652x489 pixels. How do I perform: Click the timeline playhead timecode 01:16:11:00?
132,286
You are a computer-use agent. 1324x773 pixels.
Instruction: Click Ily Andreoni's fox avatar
==
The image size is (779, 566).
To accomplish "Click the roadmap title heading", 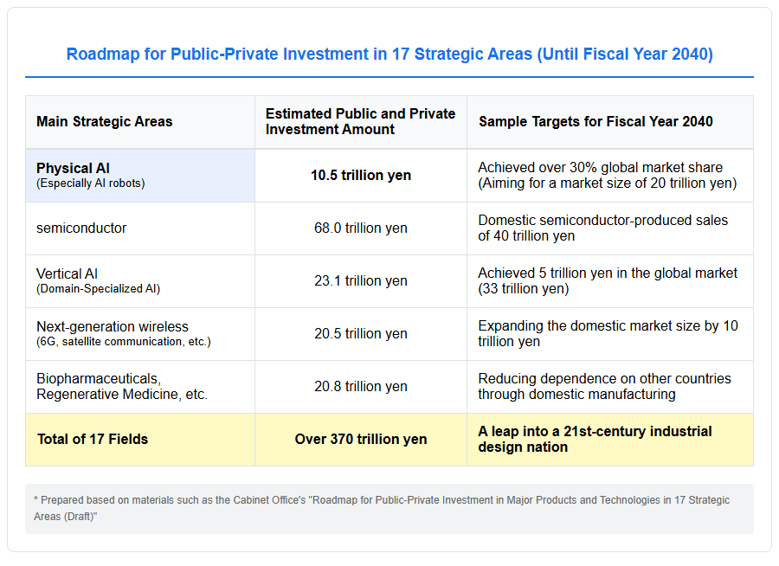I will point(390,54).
...
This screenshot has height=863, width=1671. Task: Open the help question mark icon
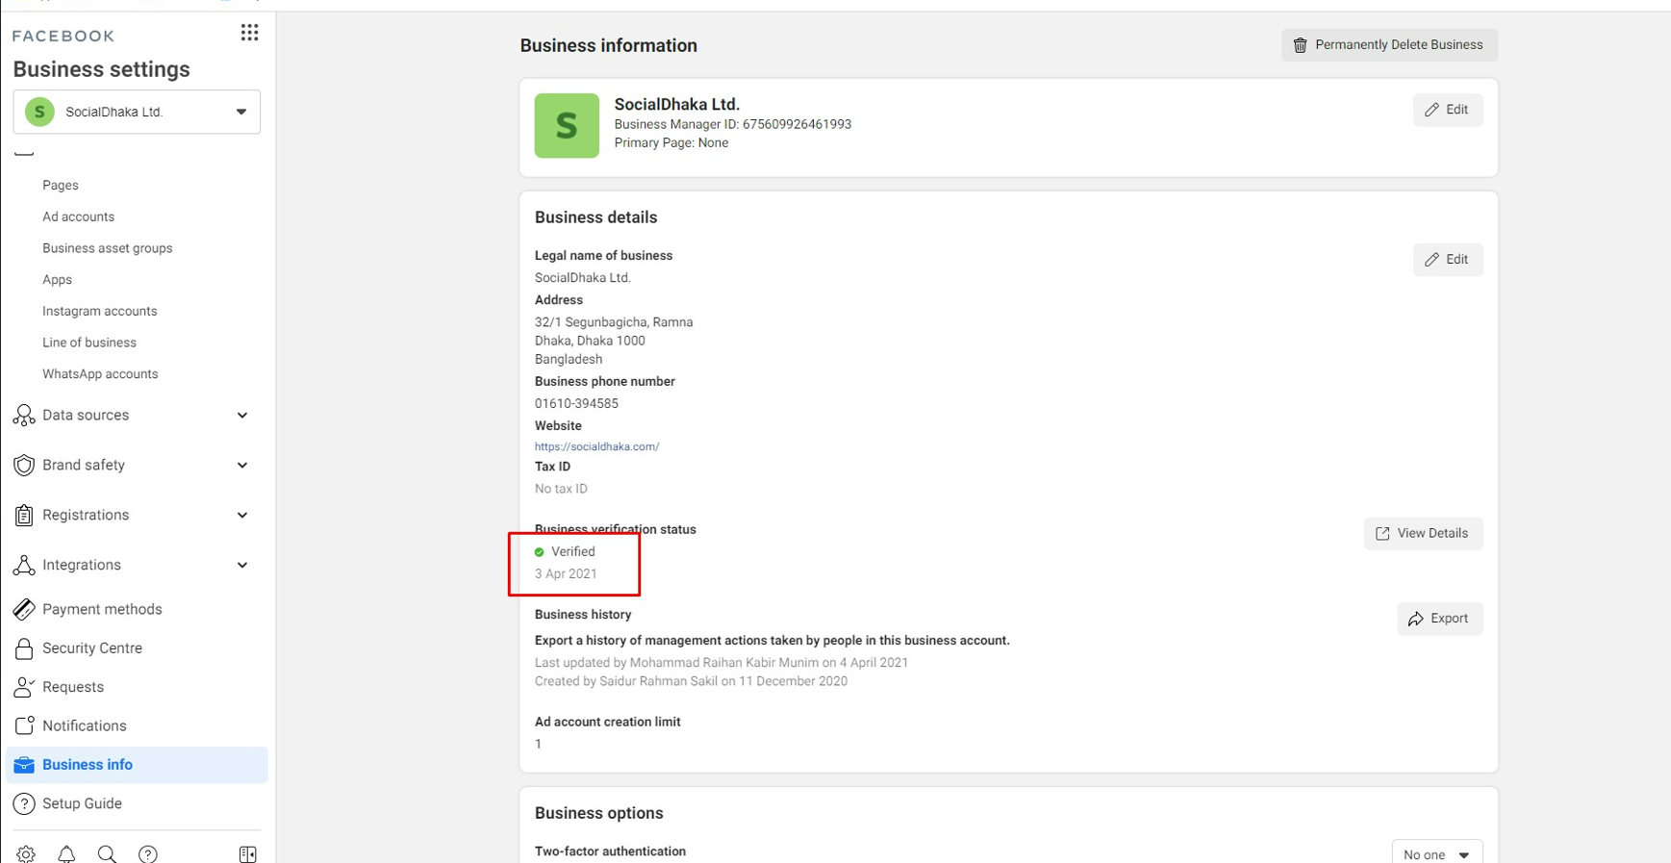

Action item:
Reproduce, exactly as they stand in the data above, the lines from the one that holds "You are a computer-use" to the one that holds "Instruction: Click Ily Andreoni's fox avatar", inclusive.

Written solution:
You are a computer-use agent. 1324x773 pixels.
Instruction: Click Ily Andreoni's fox avatar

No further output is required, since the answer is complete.